● EXERCISE DATA
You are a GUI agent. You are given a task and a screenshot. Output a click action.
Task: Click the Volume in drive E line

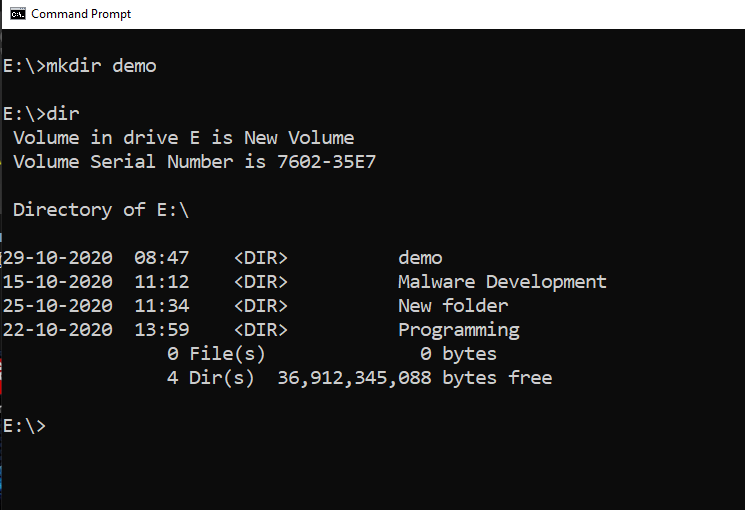[183, 138]
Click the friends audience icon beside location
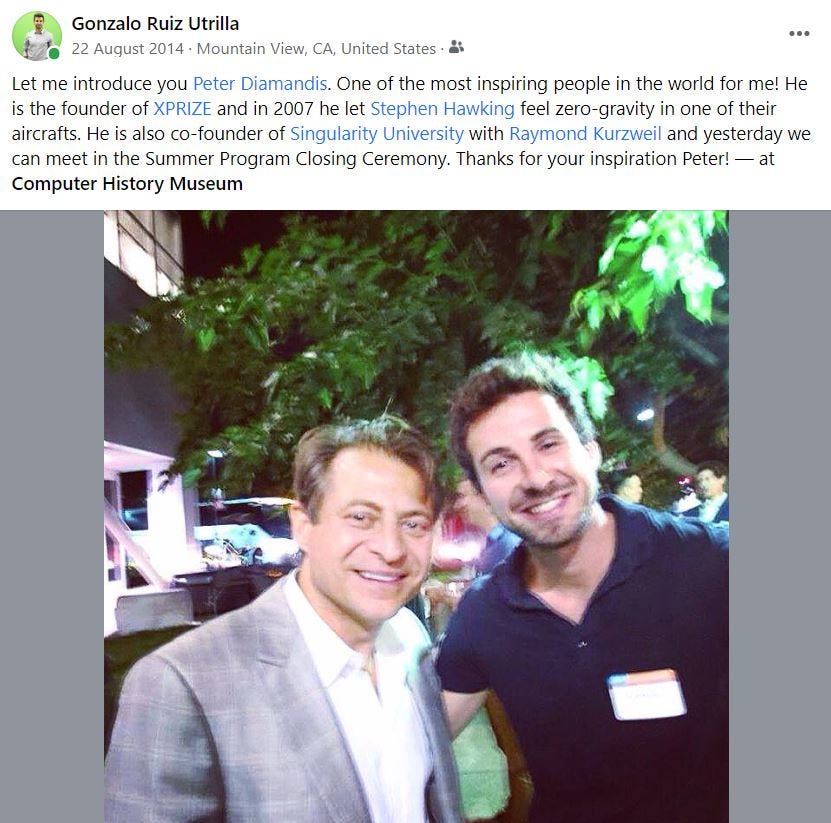Viewport: 831px width, 823px height. coord(456,48)
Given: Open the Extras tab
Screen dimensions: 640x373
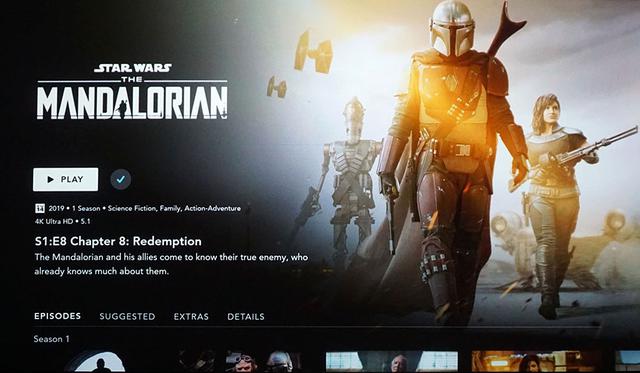Looking at the screenshot, I should (191, 316).
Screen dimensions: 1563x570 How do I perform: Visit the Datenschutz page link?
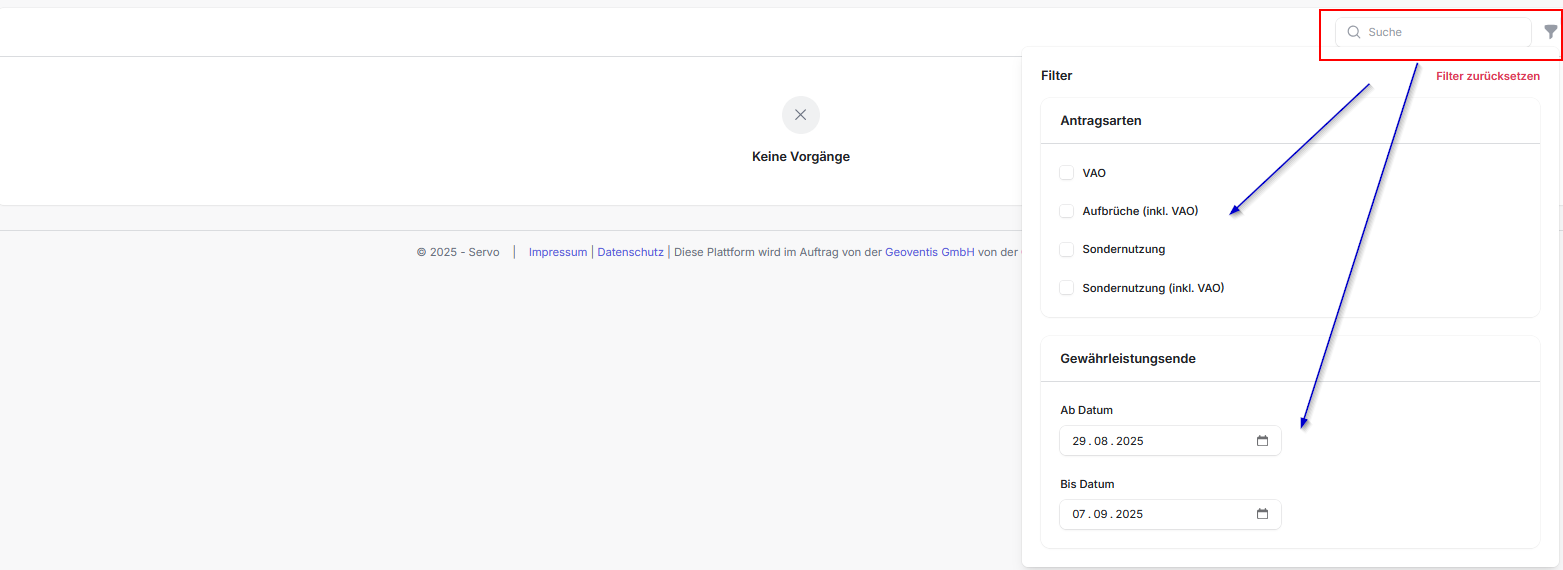[630, 252]
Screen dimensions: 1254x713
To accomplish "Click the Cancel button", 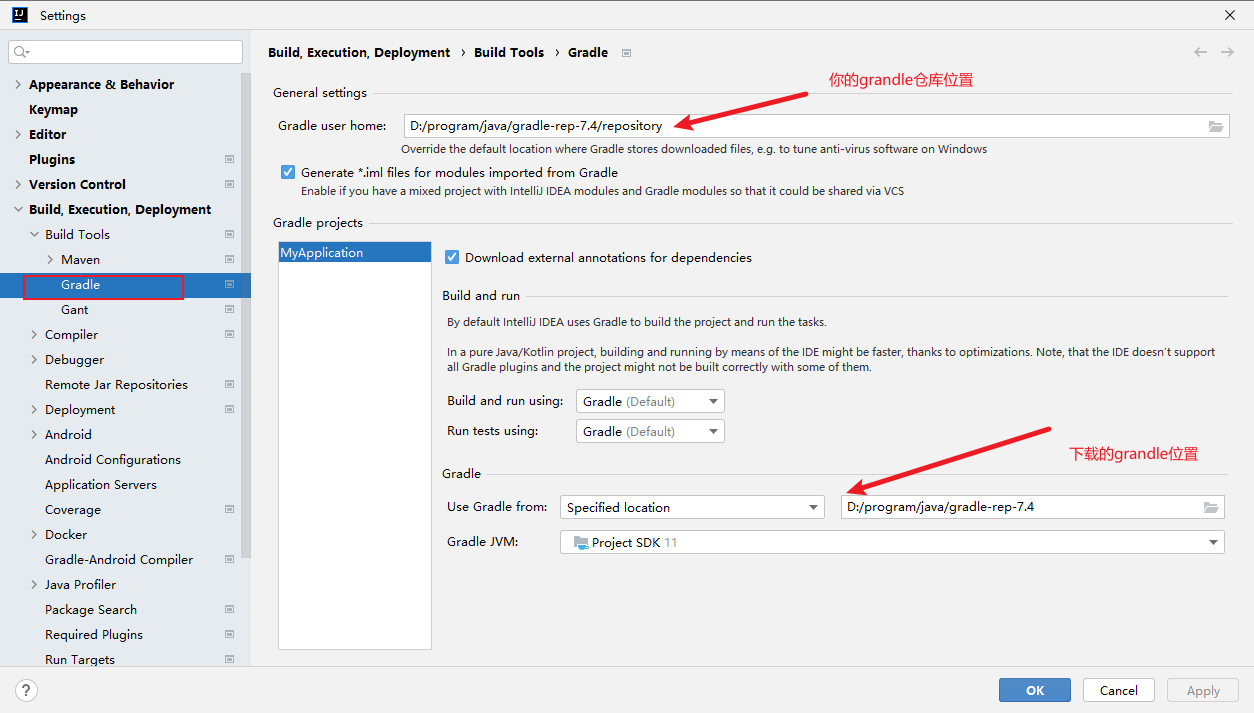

● REQUIRED WORK
Print all of the data exactly, and do not carry over any pictures.

● EXERCISE ANSWER
You are a GUI agent. You are given a task and a screenshot. Output a click action.
Task: Click the Volume in drive E line

[183, 138]
Click the friends audience icon beside location
Viewport: 831px width, 823px height. coord(456,48)
Given: Open the Extras tab
Screen dimensions: 640x373
Looking at the screenshot, I should (191, 316).
Screen dimensions: 1563x570 How do I perform: Visit the Datenschutz page link?
[630, 252]
Screen dimensions: 1254x713
To accomplish "Click the Cancel button", 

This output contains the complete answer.